GRC Blog

Welcome to the GRC Recorders pages. This blog provides details on all the relevant news of Glamorgan’s scarcer birds, plus all BBRC & WRP decisions that affect us locally. It will also be used to document the status and occurrence of these scarcer species and we welcome contributions from anyone with photographs, artwork or documentation of rarities past, present and future. The GRC also welcomes all seawatching news from around Glamorgan and news of passage migrants in spring & autumn, uncommon birds in our area and unusual behaviour.

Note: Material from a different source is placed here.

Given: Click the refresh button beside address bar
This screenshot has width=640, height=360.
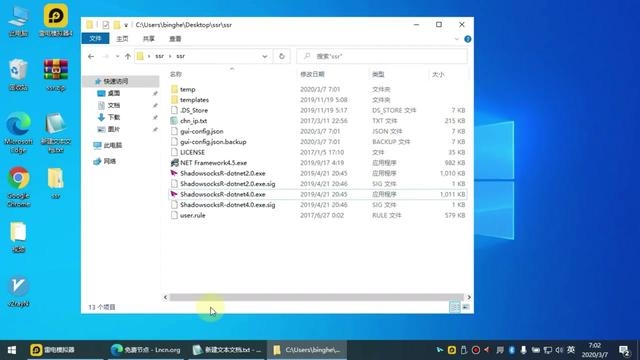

All visitors are welcome. You must first register by sending an email to before you can contribute. An invite will be sent to your email address. Blog content will be strictly moderated. Access to pages and downloads are available to everyone. All photographs on this blog remain the property of the originator.
If you would like to use photos, please arrange permission beforehand.

The Glamorgan Rarities Committee, in conjunction with the Glamorgan Bird Club & Gower Wildlife , have agreed to co-operate with the Welsh Ornithological Society in the sharing of bird records & photographs in the interest of keeping accurate records and to promote birdwatching in North, Mid & South Wales.

Wednesday, 29 January 2014

Iceland Gull and Grebes

A whistle stop tour of Swansea Bay to get a count of Great Crested Grebes found them still in good numbers. Counts from Aberavon Beach, Crymlyn Burrows and finishing at Blackpill just before HT. 326 Great Crested Grebes in total is still surprisingly high for this period of the winter. It was clear also while doing the count that gull numbers were good, particularly Black-headed Gulls. A rough estimate would put Black-headed Gull numbers across the bay at 2000+ and likely even 3000+

Large White-headed Gulls were less conspicuous with only small gatherings here and there on the sea. Amongst the gathered gulls on the sea off Blackpill was an immature Iceland Gull that I suspect was a 3cy. However, by the time I found it it was getting dark quickly. My attempts to get closer views were foiled by it flying off when I was closing the distance and as such I'm only really happy about it being an immature Iceland Gull. General paleness and clean looking primary tips seemed to discard the possibility of it being a Kumlien's.

It seems unlikely this bird is the same as the reported ad Glaucous Gull at Blackpill on Monday and further details of this bird will be gratefully received.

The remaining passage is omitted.